Sunday, February 13, 2005

There is no downside to tolerance

Compared with the health curricula of other area educational jurisdictions, there is nothing that's radical about the new MCPS health curriculum. The reason it even exists, is because teachers complained about problems with the old curriculum—such as the gag rule that disallowed them from in any way discussing homosexuality with students, unless a student asked a direct question. And, with the old curriculum, if a student did ask a question, the teacher could only answer in a "perfunctory manner."

The new curriculum wisely addresses that problem. Students will be taught what homosexuality is, and that being gay does not make anyone sick or a bad person. They will not be taught that they should like or dislike gay people—only to accept that they do exist in our society.

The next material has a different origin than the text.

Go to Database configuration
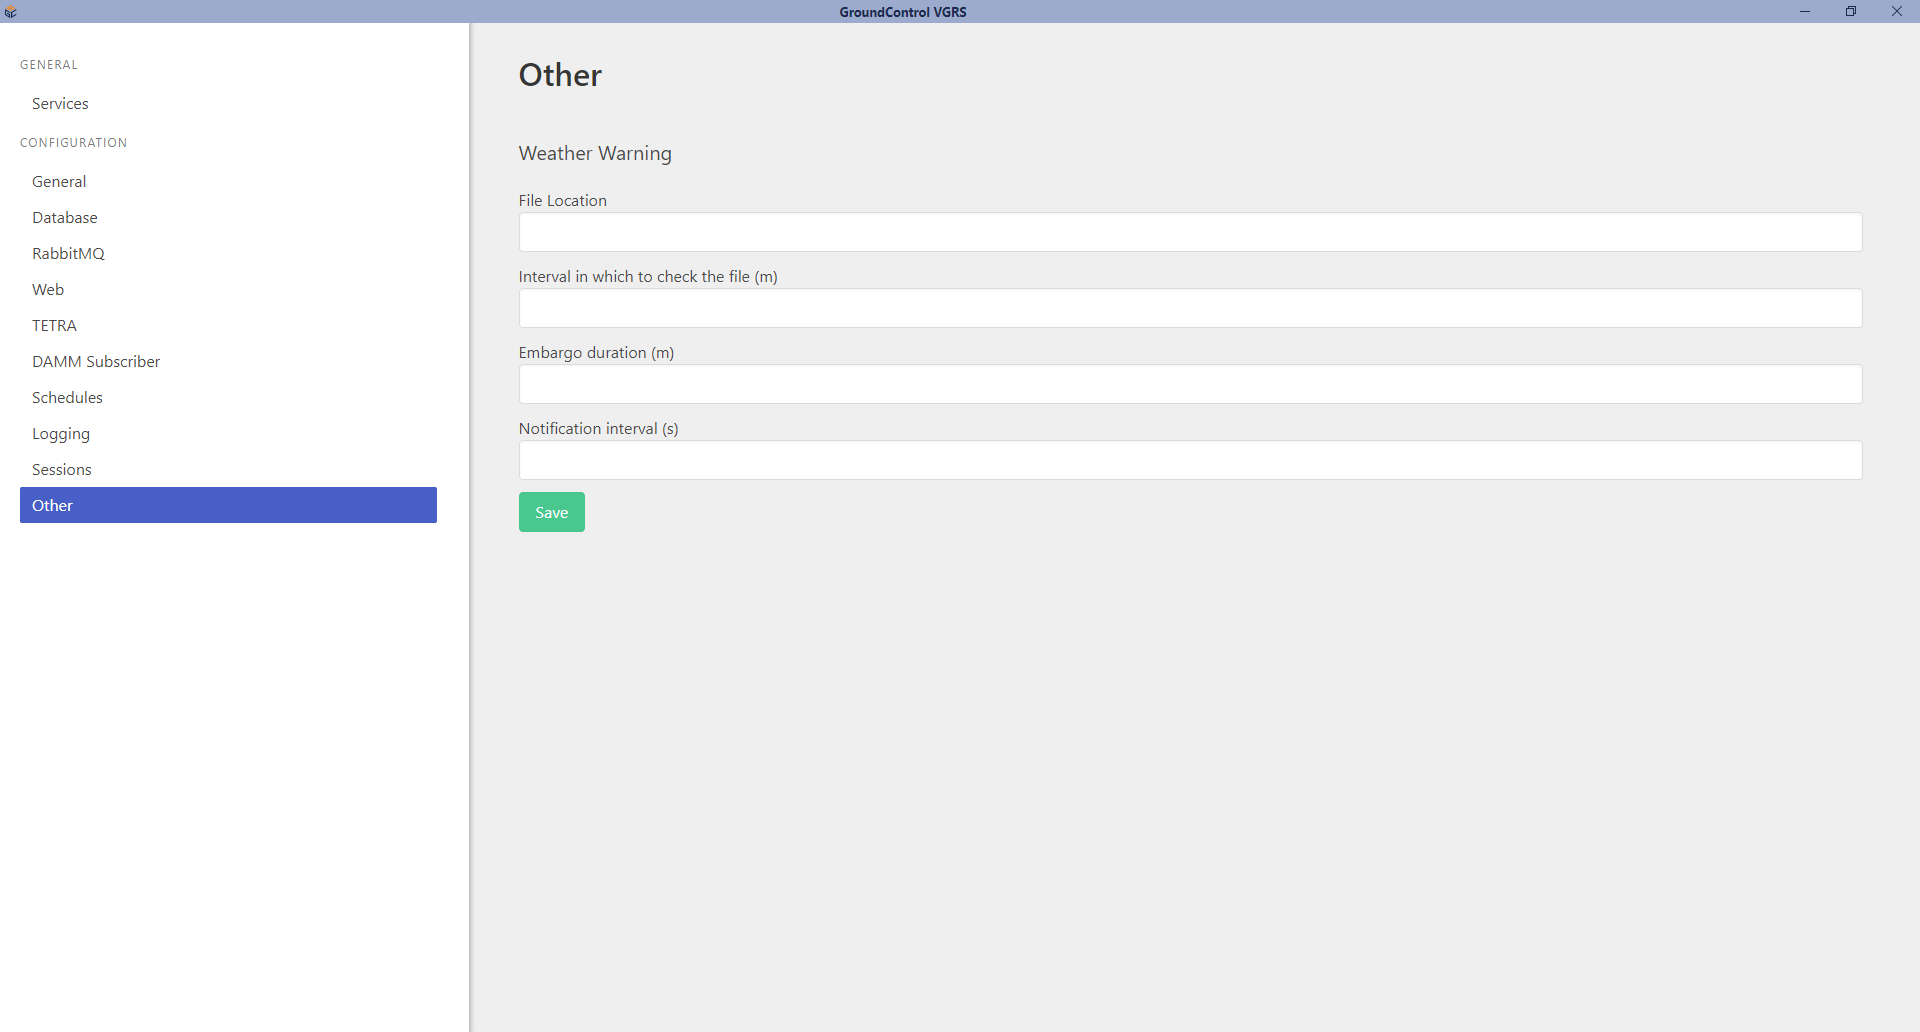(x=65, y=218)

That's not asking a whole lot. MCPS will not be teaching students what their religious beliefs should be—on any topic, including sexuality. But they should be taught that regardless of individual religious beliefs, all students deserve to be respected and should be allowed a basic amount of dignity.

From the new curriculum:
2. Revision of the Grade 8 and 10 Health Education Curricula to Include
Information on Sexual Variation.

The Board's decision to have the staff of MCPS develop "revisions to
the health education curriculum in Grades 8 and 10 to include information
about sexual variation" (see Discussion/Action Item 8.0 from the Board's
November 12, 2002, meeting, at p. 8) was also in response to a
recommendation from the Committee, which was supported by the Staff.
This step was deemed important because, in part, the then-extant
policies mandated that issues regarding homosexuality could not be
discussed, except in response to specific questions by students, and
then only in a perfunctory manner. In making this recommendation, the
Committee recognized "the concept of sexual orientation as an essential
human quality; [stated its belief] that individuals have the right to
accept, acknowledge, and live in accordance with their sexual orientation,
be they heterosexual, bisexual, gay, or lesbian;" and noted that its
recommendation was "in harmony with recommendations for
comprehensive sexuality education" endorsed by the Surgeon General of
the United States in 2001 and by "a coalition of 120 national organizations
including the American Medical Association, the National Medical
Association, the American School Health Association, [and] the American
Public Health Association." Id. at pp. 5-6.

The curriculum is simply asking students who are not gay, to accept the fact that some people are. There can't be anything wrong with that—there is no downside to tolerance.